ニンニク保存するなら、ビニールor新聞紙←どっち? プロが回答
炒め物やパスタ、スープなど、さまざまな料理に活躍するニンニクですが、1玉買っても使い切れずに余らせてしまうことはないでしょうか。
ニンニクには常温や冷蔵などさまざまな保存方法がありますが、どれを選べばいいのか迷うこともあります。
そこで、ニンニクの栽培から販売まで一貫して手がける『にんにくのよしだ家』(以下、よしだ家)に、保存方法ごとの特徴や選び方のポイントについて教えてもらいました。
知っておきたい!ニンニクの保存期間の目安
ニンニクの保存期間は、方法によって大きく異なります。よしだ家によると、おおよその目安は次の通りです。
・常温:約2週間
・冷蔵:約3週間
・冷凍:約1年
・乾燥:約1年
※写真はイメージ
また『丸ごと未使用』の玉の状態より『バラした使いかけ』のほうが発芽発根が進みやすいため、できるだけ早く使い切るようにしましょう。
冷蔵保存のコツと注意点
皮つきのニンニクは、玉のままでもバラした状態でも、新聞紙に包んで冷蔵庫で保存します。
ビニール袋は湿気がこもり、カビの原因になるため避けたほうが安心です。
一方、カットしたニンニクは切り口から香りや有効成分が失われやすくなります。
できるだけ1粒ずつ使い切るのがおすすめです。
また、一般家庭の冷蔵庫は、ニンニク専用の保管庫より温度が高いため、長期保存にはあまり向いていません。
保存する場合はチルド室など温度の低い場所を選び、においが庫内に広がりやすい点にも注意しましょう。
冷凍保存なら長持ち状態別の保存方法を紹介
長期間保存したい場合は、冷凍がおすすめです。
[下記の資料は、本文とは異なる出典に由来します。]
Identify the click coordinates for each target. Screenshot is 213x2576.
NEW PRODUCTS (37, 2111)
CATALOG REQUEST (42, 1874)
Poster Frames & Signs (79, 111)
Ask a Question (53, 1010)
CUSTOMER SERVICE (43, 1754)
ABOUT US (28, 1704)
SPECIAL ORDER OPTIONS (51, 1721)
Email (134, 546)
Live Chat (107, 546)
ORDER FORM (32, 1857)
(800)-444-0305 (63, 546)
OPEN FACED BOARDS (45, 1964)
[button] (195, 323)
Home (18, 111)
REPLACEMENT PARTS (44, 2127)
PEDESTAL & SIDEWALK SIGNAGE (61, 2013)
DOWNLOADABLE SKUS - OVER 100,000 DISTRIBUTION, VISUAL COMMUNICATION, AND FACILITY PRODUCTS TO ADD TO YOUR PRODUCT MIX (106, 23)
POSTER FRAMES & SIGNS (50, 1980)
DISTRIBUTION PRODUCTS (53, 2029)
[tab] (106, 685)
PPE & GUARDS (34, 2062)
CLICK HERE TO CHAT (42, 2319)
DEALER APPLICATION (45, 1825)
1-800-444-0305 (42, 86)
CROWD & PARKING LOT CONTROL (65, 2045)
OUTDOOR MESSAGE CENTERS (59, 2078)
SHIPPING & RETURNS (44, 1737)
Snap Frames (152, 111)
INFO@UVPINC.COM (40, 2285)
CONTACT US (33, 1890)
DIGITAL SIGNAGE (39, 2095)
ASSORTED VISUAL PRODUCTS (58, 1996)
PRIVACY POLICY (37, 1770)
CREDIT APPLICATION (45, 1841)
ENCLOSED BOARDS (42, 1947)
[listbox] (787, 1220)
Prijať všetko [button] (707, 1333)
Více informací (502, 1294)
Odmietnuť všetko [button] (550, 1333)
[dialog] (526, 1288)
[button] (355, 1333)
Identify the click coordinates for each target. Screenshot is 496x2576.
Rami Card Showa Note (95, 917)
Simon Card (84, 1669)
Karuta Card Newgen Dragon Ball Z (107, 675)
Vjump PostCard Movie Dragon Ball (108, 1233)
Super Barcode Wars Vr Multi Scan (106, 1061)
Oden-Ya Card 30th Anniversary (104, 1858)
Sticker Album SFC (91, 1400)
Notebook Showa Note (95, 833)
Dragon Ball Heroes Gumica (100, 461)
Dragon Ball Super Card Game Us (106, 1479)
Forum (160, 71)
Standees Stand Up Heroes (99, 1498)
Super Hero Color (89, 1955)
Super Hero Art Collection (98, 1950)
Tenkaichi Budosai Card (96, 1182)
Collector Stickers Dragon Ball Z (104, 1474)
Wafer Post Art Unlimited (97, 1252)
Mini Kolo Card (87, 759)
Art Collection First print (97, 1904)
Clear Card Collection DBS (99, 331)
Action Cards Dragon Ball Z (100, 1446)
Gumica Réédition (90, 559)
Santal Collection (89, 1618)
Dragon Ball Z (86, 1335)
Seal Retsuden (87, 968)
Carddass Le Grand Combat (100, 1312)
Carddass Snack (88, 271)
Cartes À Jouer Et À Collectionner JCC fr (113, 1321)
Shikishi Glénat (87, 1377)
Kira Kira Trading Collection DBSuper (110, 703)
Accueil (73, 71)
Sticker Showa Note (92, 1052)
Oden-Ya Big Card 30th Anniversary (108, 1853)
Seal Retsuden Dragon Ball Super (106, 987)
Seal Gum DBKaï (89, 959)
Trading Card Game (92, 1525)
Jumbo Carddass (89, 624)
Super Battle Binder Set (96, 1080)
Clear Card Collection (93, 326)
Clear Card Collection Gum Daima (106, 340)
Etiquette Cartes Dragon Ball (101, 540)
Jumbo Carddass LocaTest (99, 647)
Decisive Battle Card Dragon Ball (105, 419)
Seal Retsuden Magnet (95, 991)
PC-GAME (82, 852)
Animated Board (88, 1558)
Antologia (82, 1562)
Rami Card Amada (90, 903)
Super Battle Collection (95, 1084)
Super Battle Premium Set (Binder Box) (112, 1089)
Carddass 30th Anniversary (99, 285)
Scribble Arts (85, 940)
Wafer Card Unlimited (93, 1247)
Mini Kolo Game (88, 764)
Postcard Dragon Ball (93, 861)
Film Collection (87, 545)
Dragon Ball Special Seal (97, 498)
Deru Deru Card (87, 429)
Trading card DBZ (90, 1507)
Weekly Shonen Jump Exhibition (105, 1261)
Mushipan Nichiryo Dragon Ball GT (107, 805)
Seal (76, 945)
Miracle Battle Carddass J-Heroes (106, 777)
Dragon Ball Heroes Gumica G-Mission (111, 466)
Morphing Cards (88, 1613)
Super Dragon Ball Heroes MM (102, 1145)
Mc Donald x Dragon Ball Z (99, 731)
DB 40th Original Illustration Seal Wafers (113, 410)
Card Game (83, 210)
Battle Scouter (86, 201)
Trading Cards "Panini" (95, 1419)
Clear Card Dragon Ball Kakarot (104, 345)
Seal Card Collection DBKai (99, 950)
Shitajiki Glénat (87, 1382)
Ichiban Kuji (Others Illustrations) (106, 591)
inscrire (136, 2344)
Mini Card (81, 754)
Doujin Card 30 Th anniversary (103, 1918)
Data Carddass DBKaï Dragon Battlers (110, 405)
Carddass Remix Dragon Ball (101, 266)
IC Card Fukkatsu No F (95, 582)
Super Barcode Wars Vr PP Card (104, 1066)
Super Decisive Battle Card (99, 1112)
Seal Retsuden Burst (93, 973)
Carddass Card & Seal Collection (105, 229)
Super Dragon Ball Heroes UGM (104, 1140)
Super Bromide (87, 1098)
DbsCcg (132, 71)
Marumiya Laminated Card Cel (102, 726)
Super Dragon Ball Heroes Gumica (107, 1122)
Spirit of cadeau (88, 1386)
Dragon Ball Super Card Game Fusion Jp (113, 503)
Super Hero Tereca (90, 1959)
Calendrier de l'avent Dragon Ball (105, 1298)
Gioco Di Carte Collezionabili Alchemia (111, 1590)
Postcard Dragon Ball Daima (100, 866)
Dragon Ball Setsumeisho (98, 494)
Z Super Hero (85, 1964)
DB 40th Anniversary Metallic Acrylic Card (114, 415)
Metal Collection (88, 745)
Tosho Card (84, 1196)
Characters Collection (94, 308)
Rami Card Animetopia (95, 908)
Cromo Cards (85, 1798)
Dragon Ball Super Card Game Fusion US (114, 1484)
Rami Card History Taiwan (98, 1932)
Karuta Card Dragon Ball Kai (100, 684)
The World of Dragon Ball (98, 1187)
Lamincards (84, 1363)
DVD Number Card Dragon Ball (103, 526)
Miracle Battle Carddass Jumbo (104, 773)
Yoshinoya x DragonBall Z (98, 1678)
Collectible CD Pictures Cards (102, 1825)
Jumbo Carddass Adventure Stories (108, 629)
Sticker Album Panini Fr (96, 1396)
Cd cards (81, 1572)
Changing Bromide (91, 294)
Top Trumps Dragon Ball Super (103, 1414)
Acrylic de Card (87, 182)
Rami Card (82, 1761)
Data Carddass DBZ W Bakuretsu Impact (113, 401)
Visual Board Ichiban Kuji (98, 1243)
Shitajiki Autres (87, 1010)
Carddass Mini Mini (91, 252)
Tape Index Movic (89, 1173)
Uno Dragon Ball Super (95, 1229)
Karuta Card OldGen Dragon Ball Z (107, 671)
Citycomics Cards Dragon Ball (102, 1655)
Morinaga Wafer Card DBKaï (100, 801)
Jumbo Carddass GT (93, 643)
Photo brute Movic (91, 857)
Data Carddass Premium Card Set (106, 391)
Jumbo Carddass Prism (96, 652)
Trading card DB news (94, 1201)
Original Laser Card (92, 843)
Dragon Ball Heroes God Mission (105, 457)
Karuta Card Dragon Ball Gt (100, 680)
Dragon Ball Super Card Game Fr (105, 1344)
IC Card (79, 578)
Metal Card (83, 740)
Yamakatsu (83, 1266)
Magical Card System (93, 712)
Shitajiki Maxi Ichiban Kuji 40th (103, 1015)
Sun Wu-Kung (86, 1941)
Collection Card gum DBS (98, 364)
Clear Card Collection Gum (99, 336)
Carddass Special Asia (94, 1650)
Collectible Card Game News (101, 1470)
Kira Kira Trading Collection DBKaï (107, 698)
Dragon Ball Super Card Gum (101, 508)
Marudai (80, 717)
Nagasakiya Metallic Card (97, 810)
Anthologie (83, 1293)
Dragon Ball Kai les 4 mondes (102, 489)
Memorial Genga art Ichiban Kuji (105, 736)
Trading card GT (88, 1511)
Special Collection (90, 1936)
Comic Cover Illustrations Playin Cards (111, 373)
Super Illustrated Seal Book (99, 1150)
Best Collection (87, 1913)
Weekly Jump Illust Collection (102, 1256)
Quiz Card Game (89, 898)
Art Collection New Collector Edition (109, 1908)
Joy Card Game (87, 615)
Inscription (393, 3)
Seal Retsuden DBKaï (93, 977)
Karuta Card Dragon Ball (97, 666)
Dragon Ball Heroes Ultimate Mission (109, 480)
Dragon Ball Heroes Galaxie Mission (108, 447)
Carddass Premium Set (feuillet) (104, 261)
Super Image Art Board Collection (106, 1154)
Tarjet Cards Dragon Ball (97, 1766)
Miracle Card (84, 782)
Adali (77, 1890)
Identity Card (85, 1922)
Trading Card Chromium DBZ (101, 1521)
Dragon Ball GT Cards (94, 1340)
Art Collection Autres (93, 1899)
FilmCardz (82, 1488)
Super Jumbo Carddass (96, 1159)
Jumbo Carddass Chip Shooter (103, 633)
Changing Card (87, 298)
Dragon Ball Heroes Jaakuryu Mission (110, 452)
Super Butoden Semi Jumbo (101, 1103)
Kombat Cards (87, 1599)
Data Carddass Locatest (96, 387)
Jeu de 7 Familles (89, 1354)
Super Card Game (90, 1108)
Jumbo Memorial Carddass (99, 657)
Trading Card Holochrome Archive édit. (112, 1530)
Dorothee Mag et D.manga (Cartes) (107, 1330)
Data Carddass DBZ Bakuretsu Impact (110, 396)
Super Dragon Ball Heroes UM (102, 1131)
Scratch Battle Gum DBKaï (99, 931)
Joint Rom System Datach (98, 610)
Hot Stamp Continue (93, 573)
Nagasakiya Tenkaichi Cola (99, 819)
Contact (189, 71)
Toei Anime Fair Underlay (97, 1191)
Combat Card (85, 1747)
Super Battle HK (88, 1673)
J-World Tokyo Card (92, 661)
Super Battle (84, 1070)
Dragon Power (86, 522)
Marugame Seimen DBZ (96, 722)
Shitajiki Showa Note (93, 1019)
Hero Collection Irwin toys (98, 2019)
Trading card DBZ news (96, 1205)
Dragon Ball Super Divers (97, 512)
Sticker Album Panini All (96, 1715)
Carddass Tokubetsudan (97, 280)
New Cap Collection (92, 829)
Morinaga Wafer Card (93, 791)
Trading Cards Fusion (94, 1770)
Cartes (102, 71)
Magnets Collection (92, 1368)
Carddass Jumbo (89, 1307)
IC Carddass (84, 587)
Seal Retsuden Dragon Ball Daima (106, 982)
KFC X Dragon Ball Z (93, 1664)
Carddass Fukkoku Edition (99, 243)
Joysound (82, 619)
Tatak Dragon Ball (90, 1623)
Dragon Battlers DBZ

フリーザーバッグなどに入れて冷凍しましょう。
冷凍方法ごとの特徴は以下の通りです。
冷凍方法 特徴 皮つきのまま 下準備が楽だが、使う時に皮を剥く必要がある。
皮を剥いてから 冷凍前に手間がかかるが、調理時はすぐ使える。 みじん切り、すりおろし 必要なぶんだけ使いやすい。
冷凍したニンニクは、凍ったまま調理に使いましょう。
解凍してから使うと香りや風味が損なわれやすくなるためです。なお、冷凍状態でも包丁で切ったり、すりおろしたりできます。
また、みじん切りやすりおろしにしたニンニクは、保存袋の中で薄く広げて冷凍しておきましょう。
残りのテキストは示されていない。